Bruno turned professional in 1982, and enjoyed a series of knockout wins in his early outings. He won his first 21 contests by knockout, and had beaten decent operators in Scott LeDoux, Mike Jameson and Floyd ‘Jumbo’ Cummings.

Frailties had shown however in the contest with Cummings, with Bruno badly shaken in the opener, before stopping his foe in seven.

Bruno’s first taste of disappointment came in May 1984, when he took on James “Bonecrusher” Smith at Wembley Arena. Frank was heading for a dull points win, working almost exclusively off of his jab. But, with two minutes remaining in the tenth and final round, Smith went for broke. Unleashing a frenzied attack that Bruno couldn’t evade, and with his back arched over the ropes, Smith’s lefts and rights couldn’t miss, eventually knocking Bruno out.

Seven wins later, including six by knockout and a European title win against Anders Eklund, got Frank back on track, and a World title shot came calling in July 1986.

Wembley Stadium and 40,000 awaited Bruno’s coronation, but it wasn’t to be, as Tim Witherspoon retained his WBA Heavyweight title with an eleventh round stoppage victory.

Bruno would go again though, four straight wins, including a win at Tottenham Hotspur’s White Hart Lane against Joe Bugner via eighth round stoppage.

Bruno was now WBC number one, but would be forced to wait over a year for a shot at the title. Due to legal wrangles on the part of the champion, Mike Tyson, as well as a broken hand suffered in a street fight the Brit was waiting patiently.
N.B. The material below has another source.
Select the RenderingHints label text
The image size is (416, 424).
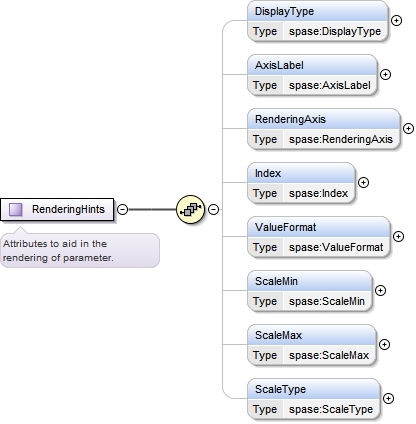[x=68, y=209]
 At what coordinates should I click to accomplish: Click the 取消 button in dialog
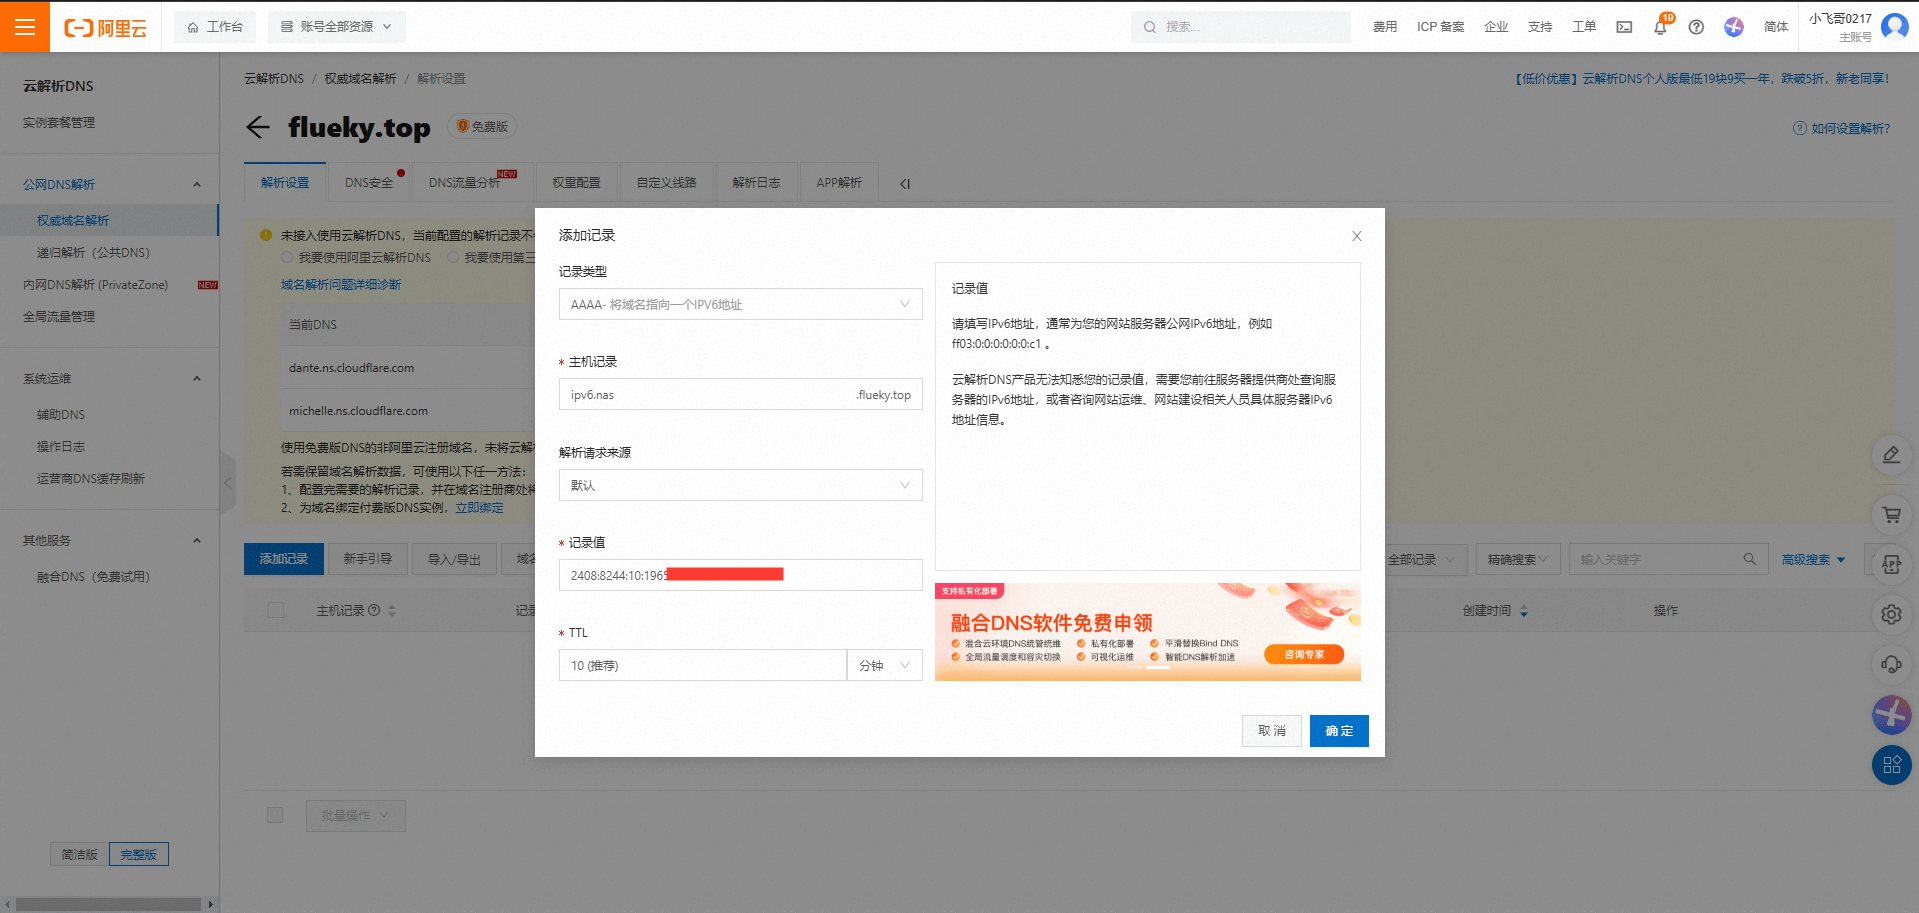click(1272, 731)
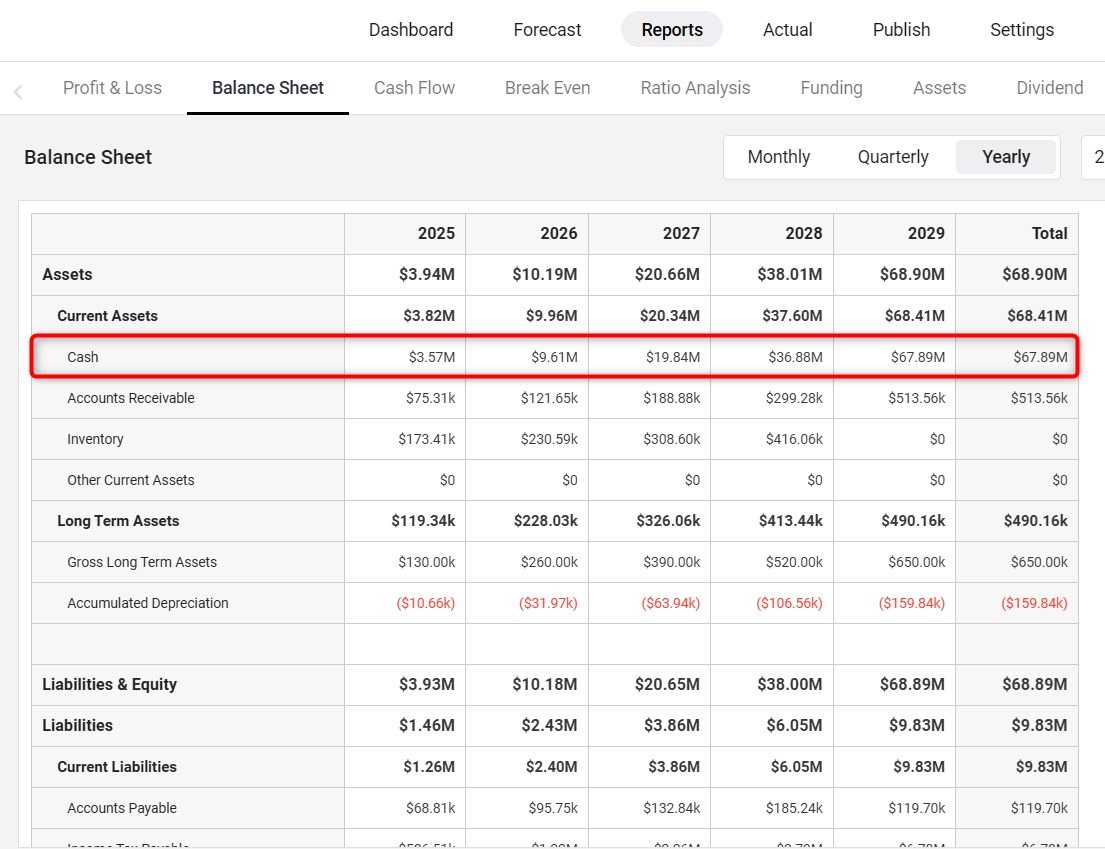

When the two finally got together at the Las Vegas Hilton in February 1989 for the WBC, WBA and IBF belts, Bruno was like a rabbit in headlights as a brutal Tyson bludgeoned him to a fifth round stoppage defeat.


bruno-tyson-talksport.jpgMike Tyson was too much for Frank Bruno. Photo Credit: TalkSport.

Another rebuild was in order, and four wins saw him climb the rankings once again, and he was nominated to take on Lennox Lewis for the WBC title.

Their meeting quickly became a grudge match, with Bruno questioning Lewis’ nationality, he described his opponent as “not British” and remarked “It’s about boxing. I’m sick and tired of his pretences. He calls himself champion. He acts like he’s Sugar Ray Leonard, or a Willie Pep or Joe Louis. Nobody cares about Lennox Lewis in Britain”.

Lewis would counter with remarks that would leave Bruno seething, calling Bruno an “Uncle Tom” and referring to Bruno’s appearances in pantomime; “He makes a fool of himself, dressing up in girls’ clothing on television. What was I supposed to do? Not follow my mother to Canada? I’ve fought more British fighters than that guy has”.

Over 25,000 packed out the Welsh National stadium in what turned out to be a thrilling contest.

The fight was set for 1am UK time to accommodate US audiences, and if rain had fallen at that time, the fight would have been postponed for 24 hours.

The black clouds lingered, but the action commenced, and Bruno would give Lewis all he could handle, ahead on one card and level on two at the finish, where heartbreak would reign once again.